I have 2 wonderful boys, 9 years old. 1 is a tabby the other black and white. I have owned both these cats since kittens and they are very affectionate and loving......that however is the problem, I have a young baby (1 year old now) as well as 2 dogs, and I feel I am being sellfish and cruel to my lovely boys. I simply dont have the time for them that I used to, this is causing a problem as my tabby is now very overweight and my black and white is obviously unhappy, crying all the time and looking for affection that I simply dont have time to give.:frown::frown::frown:, If I didnt love my boys so much I would allow them to carry on living a miserable life. I am desperate to find a really good home for them both. They are both indoor cats, and MUST BE TOGETHER. Hugo the tabby is happy just lying next to you and purring. He needs someone that has the time to manage his diet as he is very overweight. Oscar, loves cuddles, cuddles and more cuddles.....He does ask for attention a lot, so someone must be able to sit and give him the time he deserves. His favorite hobby is sitting at the window breeting at the birds outside!!! I cant just hand my cats to anyone, I must know that you are a cat lover and will LOVE my boys. I wouldnt like them to go to a house with other pets or children as (although they have lived with 2 dogs all there life) they were introduced early with the dogs and I just feel they would like peace and quite away from children. 

I hope someone out there can help.

I am in Fife, Scotland


----------



## deedeedee

Aw sorry I cant help,,, if you have any pictures of your kitties someone might be able to ?


----------



## nezi55

thanks...here are some pics of my babies ....... I forgot to add they are litter trained and neutered.


----------



## Selk67U2

*Ahhh, bless them. What a shame to have to give them up. *


----------



## nezi55

I am so upset about it, I love them so much and they have always been my babies. But I really feel they are being neglected, I just dont have time for them and its breaking my heart. They lie beside me on the couch at night after my daughetr goes to bed, but thats the only time they get attention. Most of the time I am sad to say I am yelling at them for being under my feet  its not fair. I want them to have happy lifes and I am not giving them that just now.


----------



## Selk67U2

*I understand. Sometimes we have to do the hardest thing for us, for whats best for our pets, even though it's heartbreaking. It shows you care, because you want whats best for them*


----------



## nezi55

thank you.......I need to hear that just now, my heart is breaking but I know there could be a family for them out there that will give them the love and attention they deserve and need.


----------



## MADCAT

Sorry to hear you have to give your little boys up, i hope you find a good home for them. xx


----------



## Wendywoo

Hope you find a loving home for them soon.


----------



## Cyberfyn

Such a sad story. I'm sure someone will take them on. If not try the CPL or RSPCA.
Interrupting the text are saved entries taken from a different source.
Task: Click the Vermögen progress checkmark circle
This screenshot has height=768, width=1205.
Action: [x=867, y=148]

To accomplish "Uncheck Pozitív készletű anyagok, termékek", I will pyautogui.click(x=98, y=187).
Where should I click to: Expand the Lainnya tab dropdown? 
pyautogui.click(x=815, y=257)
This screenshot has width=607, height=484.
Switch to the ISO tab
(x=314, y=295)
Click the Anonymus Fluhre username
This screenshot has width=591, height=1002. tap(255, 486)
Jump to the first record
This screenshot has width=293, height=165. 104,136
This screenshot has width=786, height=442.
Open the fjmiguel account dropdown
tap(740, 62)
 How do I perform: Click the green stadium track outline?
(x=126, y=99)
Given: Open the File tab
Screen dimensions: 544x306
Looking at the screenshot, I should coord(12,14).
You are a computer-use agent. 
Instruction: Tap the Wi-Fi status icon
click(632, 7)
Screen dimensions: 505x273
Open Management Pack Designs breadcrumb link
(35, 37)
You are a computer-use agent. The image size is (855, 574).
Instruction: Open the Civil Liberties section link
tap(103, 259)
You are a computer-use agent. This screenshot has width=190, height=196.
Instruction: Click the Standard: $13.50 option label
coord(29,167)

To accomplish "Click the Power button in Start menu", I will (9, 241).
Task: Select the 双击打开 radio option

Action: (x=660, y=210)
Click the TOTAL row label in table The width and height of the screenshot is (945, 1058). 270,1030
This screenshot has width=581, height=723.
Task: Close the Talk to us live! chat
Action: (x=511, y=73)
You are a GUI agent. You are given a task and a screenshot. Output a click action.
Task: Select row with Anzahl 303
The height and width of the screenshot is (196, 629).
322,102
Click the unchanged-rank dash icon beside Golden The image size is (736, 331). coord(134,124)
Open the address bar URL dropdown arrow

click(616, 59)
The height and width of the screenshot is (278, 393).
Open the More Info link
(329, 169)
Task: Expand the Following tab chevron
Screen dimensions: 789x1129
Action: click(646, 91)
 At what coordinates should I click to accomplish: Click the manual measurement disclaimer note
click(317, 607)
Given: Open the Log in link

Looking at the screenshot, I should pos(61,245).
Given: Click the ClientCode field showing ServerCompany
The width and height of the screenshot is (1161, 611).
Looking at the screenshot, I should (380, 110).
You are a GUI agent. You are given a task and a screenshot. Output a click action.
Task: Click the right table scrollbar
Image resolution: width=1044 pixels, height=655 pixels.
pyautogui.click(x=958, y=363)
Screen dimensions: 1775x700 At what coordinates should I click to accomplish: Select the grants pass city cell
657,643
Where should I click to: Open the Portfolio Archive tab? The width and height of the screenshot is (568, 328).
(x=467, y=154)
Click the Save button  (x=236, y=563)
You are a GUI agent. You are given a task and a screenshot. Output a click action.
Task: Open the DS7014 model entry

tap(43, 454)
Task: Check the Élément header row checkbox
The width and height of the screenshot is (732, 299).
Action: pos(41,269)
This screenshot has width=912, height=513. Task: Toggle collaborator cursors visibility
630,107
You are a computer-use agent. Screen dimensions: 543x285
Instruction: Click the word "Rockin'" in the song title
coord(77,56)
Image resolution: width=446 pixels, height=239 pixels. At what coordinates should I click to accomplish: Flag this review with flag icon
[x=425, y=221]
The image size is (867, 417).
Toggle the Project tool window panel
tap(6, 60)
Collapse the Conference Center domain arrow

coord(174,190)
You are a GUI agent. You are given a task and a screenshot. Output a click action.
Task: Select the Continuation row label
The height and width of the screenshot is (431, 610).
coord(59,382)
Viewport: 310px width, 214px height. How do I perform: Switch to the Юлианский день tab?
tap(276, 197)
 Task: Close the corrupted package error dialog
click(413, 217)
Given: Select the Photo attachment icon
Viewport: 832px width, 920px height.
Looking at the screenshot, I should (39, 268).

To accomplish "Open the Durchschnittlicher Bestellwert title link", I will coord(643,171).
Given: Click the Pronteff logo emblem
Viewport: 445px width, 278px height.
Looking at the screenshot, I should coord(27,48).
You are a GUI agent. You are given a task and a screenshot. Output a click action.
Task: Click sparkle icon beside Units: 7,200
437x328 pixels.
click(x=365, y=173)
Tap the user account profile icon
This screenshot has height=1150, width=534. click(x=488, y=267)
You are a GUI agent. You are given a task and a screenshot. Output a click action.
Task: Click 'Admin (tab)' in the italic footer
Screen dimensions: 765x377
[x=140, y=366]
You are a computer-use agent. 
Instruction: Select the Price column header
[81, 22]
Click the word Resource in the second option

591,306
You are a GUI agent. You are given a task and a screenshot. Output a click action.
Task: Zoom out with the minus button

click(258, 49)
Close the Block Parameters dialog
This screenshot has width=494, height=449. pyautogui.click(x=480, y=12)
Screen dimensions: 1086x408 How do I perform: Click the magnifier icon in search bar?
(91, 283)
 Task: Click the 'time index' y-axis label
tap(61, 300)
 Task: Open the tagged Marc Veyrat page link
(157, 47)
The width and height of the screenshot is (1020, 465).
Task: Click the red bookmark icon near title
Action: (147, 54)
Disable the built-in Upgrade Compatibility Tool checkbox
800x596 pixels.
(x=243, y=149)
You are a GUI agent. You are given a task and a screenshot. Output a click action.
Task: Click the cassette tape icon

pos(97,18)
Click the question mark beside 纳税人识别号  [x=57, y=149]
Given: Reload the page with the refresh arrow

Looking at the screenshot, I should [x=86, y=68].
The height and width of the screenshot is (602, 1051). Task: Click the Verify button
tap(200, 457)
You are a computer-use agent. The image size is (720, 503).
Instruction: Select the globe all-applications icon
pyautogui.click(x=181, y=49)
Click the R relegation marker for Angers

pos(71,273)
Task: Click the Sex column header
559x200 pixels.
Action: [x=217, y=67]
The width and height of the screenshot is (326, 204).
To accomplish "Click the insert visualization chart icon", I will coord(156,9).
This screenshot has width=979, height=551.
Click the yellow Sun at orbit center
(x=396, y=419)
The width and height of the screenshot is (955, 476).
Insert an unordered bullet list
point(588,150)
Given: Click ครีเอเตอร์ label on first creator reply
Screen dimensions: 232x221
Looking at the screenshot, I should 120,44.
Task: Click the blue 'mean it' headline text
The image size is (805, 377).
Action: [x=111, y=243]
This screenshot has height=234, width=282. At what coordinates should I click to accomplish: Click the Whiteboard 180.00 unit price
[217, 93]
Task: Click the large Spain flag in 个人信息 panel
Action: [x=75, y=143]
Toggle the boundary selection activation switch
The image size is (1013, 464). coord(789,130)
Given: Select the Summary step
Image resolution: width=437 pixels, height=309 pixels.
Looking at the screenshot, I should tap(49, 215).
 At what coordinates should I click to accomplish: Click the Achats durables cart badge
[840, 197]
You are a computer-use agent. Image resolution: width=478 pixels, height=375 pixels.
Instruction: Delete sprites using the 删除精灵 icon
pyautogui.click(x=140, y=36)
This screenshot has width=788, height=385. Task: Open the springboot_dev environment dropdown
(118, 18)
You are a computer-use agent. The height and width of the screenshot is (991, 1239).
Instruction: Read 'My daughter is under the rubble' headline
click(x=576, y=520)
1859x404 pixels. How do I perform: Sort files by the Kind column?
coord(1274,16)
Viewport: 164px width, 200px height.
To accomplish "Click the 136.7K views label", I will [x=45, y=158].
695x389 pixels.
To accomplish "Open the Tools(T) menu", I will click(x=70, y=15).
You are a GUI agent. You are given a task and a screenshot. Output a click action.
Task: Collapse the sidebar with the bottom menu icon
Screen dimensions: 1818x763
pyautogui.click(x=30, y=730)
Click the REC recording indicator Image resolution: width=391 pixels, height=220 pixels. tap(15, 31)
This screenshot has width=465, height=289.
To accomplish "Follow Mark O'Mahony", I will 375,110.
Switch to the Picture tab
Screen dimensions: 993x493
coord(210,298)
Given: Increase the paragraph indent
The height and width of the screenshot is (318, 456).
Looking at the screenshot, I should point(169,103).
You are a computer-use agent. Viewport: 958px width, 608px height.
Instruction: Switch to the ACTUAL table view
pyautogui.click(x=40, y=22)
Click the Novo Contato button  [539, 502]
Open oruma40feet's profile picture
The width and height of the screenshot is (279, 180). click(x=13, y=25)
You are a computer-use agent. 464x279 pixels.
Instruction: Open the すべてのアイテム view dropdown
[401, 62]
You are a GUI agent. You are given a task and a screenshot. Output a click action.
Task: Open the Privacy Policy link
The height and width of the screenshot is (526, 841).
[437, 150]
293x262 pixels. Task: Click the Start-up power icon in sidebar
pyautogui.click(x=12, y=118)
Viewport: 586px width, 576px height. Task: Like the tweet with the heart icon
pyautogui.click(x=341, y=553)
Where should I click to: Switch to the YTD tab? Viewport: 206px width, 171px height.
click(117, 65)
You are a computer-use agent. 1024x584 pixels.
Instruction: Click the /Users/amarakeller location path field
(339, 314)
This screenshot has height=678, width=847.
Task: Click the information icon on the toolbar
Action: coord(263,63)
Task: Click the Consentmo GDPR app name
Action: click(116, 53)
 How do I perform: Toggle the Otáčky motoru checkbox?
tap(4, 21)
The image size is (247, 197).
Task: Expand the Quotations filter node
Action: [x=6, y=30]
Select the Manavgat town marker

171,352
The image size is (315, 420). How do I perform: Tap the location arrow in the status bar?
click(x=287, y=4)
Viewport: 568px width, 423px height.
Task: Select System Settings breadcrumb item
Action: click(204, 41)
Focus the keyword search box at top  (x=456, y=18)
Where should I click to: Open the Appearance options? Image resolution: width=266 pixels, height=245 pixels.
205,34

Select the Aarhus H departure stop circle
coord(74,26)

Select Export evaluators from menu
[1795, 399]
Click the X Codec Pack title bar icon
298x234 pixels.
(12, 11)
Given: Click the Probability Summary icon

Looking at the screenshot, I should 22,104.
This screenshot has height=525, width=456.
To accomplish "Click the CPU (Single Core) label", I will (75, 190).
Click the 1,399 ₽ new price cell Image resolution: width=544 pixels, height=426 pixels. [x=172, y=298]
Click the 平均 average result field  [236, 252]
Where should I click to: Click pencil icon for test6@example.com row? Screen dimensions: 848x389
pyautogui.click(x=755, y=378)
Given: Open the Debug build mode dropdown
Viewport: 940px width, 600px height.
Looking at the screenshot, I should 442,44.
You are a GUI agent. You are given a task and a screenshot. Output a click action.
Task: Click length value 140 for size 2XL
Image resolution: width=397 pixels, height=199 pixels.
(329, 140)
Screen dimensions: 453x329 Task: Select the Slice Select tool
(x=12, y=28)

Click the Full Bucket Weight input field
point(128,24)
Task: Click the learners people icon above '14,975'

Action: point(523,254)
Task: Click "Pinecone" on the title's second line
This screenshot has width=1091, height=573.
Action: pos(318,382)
Are you also loosing the dogs?

Ian F.


----------



## nezi55

Hi, thanks for all the replies. I never thought of contacting any organisations as its not an emergency, I feel there are unwanted pets in bad homes that are in greater need of rehoming. I am not giving the dogs away, they are walked every day and are content lying about and spend a lot of the day outside in the run, the cats are stuck in the house and constantly run in front of me meowing for attention when I dont have time. I lose count the amount of times one of them has ran under my feet when I am carrying my baby down the stairs . They used to have a lot of attention and are a bit jealous of my baby, I find myself putting them in a room to get some peace and quiet from them constantly seeking my attention


----------



## Superpettoysrus.com

Hi,

Just reading the post and have been thinking maybe you should introduce more toys for them. House cats do need a lot of stimulation. Theres lots of great toys out there....i know a lot of the guys in the forum would suggest some o keep them entertained. It just seems such a shame to have to find them new homes but i can see your point.

Ive got an 8 month old baby and my cats are constantly laying on the stairs for me to trip over. I find they keep each other company tho.


----------



## lizward

Well, for what it's worth, at nine years old I think you should keep them. They will be difficult to rehome (don't even consider the RSPCA who will just destroy them) and will be much happier with you. Are they indoor only cats or do they have outside access?

Liz


----------



## Superpettoysrus.com

Yeah i was thinking the same thing....even if they dont get as much attention as they would like....they know and love you so im sure a bit of attention is better then nothing and they do have each other:001_smile:


----------



## Cyberfyn

Please let's not get into a flaming war! You are obviously trying to find the best option for getting rid of the cats. We know some people would just dump them or let the RSPCA -CPL sort it out. So you're obviously not heartless. I think the bugbear is that your posting on the CAT forums saying you're getting rid of two cats but keeping the two dogs. This is bound to start a mini war, as cats are a lot easier to look after than dogs.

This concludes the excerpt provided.